Stored items from a collection
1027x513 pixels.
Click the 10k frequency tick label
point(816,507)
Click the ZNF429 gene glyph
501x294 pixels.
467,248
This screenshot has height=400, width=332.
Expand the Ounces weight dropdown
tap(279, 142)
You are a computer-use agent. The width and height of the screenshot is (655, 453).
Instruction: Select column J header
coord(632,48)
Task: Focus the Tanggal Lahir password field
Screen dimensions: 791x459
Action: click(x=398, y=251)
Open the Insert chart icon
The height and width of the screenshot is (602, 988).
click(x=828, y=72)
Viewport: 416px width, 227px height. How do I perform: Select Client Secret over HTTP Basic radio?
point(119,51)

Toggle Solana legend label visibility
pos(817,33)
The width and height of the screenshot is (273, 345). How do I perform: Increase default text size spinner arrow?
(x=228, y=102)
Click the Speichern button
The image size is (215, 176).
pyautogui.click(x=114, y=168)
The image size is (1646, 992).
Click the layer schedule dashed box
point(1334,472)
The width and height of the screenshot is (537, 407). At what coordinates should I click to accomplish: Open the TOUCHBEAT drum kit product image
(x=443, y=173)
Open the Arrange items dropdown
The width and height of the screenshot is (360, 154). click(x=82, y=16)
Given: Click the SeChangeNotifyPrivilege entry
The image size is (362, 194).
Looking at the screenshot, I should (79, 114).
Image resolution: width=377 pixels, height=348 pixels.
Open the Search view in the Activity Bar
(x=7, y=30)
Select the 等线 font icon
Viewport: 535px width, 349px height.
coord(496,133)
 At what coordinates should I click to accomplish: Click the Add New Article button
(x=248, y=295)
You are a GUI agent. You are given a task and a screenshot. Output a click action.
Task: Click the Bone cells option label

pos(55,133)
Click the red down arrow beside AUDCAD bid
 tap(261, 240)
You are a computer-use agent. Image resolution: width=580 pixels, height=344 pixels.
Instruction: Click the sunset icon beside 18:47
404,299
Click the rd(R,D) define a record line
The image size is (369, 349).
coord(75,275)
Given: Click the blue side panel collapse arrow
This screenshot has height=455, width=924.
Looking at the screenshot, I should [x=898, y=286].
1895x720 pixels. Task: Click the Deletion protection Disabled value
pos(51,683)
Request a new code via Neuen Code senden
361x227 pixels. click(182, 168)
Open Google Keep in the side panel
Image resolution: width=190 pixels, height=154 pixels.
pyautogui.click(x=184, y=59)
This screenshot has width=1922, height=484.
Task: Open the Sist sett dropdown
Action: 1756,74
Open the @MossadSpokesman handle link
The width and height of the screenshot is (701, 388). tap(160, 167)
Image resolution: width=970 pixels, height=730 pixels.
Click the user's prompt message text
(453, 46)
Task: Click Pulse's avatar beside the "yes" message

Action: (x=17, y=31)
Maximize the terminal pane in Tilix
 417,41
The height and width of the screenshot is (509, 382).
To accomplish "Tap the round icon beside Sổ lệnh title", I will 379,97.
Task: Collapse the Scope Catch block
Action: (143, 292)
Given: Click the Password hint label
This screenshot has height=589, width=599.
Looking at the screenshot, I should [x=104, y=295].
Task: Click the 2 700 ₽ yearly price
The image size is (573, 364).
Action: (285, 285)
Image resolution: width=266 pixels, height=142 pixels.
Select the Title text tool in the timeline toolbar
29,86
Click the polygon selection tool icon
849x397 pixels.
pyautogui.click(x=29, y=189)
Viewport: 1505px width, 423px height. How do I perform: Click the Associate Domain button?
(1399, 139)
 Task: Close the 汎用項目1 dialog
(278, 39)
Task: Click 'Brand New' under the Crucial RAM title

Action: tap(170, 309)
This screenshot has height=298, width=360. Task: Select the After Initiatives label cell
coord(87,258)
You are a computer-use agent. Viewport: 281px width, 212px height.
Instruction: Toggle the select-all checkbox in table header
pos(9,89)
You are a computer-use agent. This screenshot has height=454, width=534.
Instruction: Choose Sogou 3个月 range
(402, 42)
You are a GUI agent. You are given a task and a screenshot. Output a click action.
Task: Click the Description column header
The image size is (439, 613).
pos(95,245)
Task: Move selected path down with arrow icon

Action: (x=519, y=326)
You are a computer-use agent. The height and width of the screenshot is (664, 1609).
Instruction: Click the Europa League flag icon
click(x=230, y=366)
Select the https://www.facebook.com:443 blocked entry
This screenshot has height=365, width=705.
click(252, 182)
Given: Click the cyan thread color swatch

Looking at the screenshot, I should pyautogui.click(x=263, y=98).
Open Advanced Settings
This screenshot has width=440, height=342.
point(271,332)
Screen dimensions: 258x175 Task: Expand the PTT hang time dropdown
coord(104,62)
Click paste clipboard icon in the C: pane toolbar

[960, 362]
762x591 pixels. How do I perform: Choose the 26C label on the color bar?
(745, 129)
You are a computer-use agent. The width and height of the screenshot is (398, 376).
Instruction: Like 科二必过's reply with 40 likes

### [TASK STATEMENT]
Return exactly the lines from the one containing "Select the https://www.facebook.com:443" through the last line of the records above, both included, and nothing else.

### [THE COMPLETED TASK]
Select the https://www.facebook.com:443 blocked entry
This screenshot has height=365, width=705.
click(252, 182)
Given: Click the cyan thread color swatch

Looking at the screenshot, I should pyautogui.click(x=263, y=98).
Open Advanced Settings
This screenshot has width=440, height=342.
point(271,332)
Screen dimensions: 258x175 Task: Expand the PTT hang time dropdown
coord(104,62)
Click paste clipboard icon in the C: pane toolbar

[960, 362]
762x591 pixels. How do I perform: Choose the 26C label on the color bar?
(745, 129)
You are a computer-use agent. The width and height of the screenshot is (398, 376).
Instruction: Like 科二必过's reply with 40 likes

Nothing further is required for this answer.